(298c) Fabrication of Biodegradable Rod-Shaped Drug Carriers with Modified Two-Step Emulsion Solvent Evaporation Technique

There has been growing interest in recent years towards utilization of non-spherical particles for drug delivery applications. Rod-shaped particles have demonstrated reduced uptake by immune cells, increased circulation time and enhanced margination and binding to the vascular wall making them favorable compared to their spherical counterparts. Oil-in-water emulsion solvent evaporation, a simple and scalable technique for fabricating particulate carriers, has recently been applied to fabricate poly(lactic-co-glycolic) acid (PLGA) spheroids.
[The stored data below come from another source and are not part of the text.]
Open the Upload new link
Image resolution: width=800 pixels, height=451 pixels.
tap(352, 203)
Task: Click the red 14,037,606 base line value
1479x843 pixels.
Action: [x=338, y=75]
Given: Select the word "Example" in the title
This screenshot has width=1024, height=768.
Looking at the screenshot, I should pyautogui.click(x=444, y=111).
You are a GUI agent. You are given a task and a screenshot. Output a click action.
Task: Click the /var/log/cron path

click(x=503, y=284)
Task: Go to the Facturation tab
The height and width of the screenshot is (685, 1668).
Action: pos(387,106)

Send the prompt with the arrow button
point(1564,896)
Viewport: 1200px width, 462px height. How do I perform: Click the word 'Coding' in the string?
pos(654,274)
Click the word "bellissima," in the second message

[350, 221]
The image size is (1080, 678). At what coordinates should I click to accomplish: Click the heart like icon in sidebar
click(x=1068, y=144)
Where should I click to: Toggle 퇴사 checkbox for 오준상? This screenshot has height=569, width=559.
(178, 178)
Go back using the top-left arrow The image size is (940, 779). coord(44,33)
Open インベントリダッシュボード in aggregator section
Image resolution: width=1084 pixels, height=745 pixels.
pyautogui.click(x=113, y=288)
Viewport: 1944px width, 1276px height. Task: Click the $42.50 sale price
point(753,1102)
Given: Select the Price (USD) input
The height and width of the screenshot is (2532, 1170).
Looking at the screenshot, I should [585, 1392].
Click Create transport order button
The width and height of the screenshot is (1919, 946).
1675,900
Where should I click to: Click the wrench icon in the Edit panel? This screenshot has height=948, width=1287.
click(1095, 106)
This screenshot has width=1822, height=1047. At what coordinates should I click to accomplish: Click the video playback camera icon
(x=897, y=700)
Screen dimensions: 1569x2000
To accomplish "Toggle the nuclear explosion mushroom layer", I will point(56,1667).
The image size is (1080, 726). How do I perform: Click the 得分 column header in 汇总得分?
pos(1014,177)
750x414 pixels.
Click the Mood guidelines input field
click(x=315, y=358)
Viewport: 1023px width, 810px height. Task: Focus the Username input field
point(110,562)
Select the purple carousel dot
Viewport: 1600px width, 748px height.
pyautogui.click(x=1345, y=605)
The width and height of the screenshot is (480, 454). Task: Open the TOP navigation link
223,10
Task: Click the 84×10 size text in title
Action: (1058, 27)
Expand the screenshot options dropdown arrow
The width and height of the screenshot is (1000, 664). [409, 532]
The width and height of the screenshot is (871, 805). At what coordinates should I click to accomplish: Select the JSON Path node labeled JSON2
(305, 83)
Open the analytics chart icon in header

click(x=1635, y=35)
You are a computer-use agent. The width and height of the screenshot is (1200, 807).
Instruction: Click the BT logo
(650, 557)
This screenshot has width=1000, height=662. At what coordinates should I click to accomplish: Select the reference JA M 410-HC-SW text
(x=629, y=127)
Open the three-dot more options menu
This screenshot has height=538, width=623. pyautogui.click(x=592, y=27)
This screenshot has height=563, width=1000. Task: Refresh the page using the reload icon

However, this technique has been unable to generate small-sized rods applicable for usage in drug-delivery.

In this study, we have developed a two-step fabrication protocol enabling stretching of smaller sized droplets by separating the droplet formation and stretching steps and inducing a sudden increase in the viscosity and capillary number of the system. Evaluating different surface-active molecule and oil phase solvents demonstrated that sodium metaphosphate and chloroform are respectively the optimum choices for maximizing the fabrication yield of PLGA rods. With our optimized two-step fabrication protocol, we were able to generate PLGA rods with major and minor axis sizes as small as 3.2 µm and 700 nm. Nile Red loaded rods conjugated with targeting antibodies fabricated with our modified protocol were able to successfully bind to inflamed endothelium under shear flow. The in vitro and in vivo binding capability of the rods were evaluated and compared to spheres to demonstrate the effect of shape on the performance of biodegradable drug carriers.